Stored records:
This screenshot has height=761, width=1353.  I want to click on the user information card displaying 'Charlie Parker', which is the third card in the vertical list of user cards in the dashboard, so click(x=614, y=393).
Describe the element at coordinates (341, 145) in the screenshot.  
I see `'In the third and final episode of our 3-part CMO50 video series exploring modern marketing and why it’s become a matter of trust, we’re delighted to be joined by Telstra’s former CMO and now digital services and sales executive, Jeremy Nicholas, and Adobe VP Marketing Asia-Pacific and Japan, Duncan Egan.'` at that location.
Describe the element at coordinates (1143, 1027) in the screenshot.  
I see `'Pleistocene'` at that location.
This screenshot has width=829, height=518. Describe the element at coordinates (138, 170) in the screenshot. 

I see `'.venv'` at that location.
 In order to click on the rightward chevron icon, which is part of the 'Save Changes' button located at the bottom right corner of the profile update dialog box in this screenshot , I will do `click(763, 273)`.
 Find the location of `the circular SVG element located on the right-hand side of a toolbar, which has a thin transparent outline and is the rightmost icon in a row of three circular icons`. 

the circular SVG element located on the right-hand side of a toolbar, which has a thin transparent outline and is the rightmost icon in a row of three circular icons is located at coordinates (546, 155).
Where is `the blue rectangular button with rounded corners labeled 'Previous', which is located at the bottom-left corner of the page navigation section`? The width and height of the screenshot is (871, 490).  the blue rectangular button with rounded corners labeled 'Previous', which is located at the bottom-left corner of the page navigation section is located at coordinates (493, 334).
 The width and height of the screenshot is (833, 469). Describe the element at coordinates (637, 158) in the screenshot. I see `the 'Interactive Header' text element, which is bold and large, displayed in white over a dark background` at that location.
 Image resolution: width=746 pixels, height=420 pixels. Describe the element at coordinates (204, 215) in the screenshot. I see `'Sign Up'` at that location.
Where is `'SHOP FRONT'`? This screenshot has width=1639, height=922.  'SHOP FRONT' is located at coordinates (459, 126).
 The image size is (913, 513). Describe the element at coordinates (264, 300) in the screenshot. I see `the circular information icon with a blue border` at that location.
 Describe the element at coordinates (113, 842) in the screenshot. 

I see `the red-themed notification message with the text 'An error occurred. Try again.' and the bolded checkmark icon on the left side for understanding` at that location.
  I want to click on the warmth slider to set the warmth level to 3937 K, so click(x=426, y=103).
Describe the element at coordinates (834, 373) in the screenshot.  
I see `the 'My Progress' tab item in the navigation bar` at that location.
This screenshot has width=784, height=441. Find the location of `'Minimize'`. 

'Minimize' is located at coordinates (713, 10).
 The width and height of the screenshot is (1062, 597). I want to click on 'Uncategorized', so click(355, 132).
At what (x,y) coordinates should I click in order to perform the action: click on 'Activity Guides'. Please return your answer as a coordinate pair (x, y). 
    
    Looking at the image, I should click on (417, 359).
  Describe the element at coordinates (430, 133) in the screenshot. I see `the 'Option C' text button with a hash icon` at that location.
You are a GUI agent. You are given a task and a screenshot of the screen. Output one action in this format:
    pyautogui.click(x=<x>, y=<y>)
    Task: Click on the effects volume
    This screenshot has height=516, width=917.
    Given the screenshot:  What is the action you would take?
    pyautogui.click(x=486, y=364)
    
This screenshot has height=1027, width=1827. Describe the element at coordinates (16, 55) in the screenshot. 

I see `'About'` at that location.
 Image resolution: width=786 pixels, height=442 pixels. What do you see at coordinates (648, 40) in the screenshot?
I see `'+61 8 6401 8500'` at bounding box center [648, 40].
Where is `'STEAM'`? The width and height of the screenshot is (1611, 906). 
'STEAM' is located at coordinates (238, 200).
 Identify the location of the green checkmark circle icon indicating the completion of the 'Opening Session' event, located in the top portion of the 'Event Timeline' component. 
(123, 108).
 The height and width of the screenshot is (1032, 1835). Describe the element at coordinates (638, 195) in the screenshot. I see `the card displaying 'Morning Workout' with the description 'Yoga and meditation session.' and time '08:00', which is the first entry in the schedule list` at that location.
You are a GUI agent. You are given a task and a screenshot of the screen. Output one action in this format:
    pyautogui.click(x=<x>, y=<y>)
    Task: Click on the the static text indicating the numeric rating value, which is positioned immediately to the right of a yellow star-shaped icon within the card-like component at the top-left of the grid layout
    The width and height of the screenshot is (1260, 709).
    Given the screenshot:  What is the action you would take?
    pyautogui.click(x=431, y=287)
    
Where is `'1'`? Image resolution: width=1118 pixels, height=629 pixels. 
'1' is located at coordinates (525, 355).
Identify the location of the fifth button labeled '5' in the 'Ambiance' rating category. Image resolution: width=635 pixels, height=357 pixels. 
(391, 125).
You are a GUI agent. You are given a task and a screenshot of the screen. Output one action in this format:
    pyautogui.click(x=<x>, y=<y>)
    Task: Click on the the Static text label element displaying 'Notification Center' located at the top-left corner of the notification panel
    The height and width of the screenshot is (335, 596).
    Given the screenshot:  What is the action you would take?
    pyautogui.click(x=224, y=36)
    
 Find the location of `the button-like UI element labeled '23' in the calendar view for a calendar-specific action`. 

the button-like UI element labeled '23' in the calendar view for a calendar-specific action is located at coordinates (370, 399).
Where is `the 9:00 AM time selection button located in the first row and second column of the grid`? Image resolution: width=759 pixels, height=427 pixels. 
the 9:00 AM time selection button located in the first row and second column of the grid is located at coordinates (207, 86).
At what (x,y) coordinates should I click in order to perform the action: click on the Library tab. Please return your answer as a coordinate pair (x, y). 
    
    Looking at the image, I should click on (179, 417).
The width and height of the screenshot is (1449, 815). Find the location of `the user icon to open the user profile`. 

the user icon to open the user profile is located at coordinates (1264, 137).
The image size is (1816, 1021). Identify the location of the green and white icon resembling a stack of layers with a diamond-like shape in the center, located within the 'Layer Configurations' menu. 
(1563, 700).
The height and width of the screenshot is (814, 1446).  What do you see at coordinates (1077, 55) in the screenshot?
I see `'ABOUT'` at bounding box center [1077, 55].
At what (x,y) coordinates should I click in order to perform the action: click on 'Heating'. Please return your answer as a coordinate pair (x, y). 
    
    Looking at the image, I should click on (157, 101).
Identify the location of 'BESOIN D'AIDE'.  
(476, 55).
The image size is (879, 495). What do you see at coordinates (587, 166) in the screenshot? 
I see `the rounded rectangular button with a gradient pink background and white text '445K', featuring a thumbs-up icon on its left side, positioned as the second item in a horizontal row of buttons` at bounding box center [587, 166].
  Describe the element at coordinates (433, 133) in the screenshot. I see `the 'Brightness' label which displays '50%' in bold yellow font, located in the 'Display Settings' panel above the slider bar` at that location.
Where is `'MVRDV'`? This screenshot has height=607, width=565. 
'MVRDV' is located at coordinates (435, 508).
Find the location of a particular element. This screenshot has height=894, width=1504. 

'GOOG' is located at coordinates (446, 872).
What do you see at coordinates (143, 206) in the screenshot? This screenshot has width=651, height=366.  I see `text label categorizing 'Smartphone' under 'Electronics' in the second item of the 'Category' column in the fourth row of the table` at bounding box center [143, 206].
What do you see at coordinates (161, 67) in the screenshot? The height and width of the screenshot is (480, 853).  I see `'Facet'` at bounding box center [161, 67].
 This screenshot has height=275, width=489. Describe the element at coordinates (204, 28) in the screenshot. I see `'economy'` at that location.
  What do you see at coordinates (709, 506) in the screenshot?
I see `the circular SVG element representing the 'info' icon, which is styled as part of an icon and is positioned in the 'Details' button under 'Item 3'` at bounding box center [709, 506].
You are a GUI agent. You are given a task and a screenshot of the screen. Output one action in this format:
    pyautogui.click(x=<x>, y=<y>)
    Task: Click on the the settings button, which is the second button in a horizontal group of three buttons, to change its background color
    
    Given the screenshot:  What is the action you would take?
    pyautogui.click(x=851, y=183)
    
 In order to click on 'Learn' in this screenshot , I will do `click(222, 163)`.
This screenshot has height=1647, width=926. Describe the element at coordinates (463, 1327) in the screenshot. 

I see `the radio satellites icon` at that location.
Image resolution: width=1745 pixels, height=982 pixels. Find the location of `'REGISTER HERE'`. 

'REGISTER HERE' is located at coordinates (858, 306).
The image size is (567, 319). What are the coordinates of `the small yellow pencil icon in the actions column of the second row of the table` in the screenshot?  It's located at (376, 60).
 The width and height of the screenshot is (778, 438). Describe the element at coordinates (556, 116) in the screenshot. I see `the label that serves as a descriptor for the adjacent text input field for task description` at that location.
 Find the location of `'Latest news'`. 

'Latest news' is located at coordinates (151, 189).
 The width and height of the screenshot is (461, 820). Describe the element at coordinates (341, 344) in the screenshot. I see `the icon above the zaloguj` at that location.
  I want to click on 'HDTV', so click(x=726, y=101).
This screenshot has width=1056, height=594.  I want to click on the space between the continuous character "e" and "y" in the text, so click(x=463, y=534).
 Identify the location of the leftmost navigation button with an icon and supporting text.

Work instructions:
Write out, with no changes, the part of the items above that opens with the line containing "Identify the location of the fifth" and closes with the line containing "center [1077, 55].".

Task response:
Identify the location of the fifth button labeled '5' in the 'Ambiance' rating category. Image resolution: width=635 pixels, height=357 pixels. 
(391, 125).
You are a GUI agent. You are given a task and a screenshot of the screen. Output one action in this format:
    pyautogui.click(x=<x>, y=<y>)
    Task: Click on the the Static text label element displaying 'Notification Center' located at the top-left corner of the notification panel
    The height and width of the screenshot is (335, 596).
    Given the screenshot:  What is the action you would take?
    pyautogui.click(x=224, y=36)
    
 Find the location of `the button-like UI element labeled '23' in the calendar view for a calendar-specific action`. 

the button-like UI element labeled '23' in the calendar view for a calendar-specific action is located at coordinates (370, 399).
Where is `the 9:00 AM time selection button located in the first row and second column of the grid`? Image resolution: width=759 pixels, height=427 pixels. 
the 9:00 AM time selection button located in the first row and second column of the grid is located at coordinates (207, 86).
At what (x,y) coordinates should I click in order to perform the action: click on the Library tab. Please return your answer as a coordinate pair (x, y). 
    
    Looking at the image, I should click on (179, 417).
The width and height of the screenshot is (1449, 815). Find the location of `the user icon to open the user profile`. 

the user icon to open the user profile is located at coordinates (1264, 137).
The image size is (1816, 1021). Identify the location of the green and white icon resembling a stack of layers with a diamond-like shape in the center, located within the 'Layer Configurations' menu. 
(1563, 700).
The height and width of the screenshot is (814, 1446).  What do you see at coordinates (1077, 55) in the screenshot?
I see `'ABOUT'` at bounding box center [1077, 55].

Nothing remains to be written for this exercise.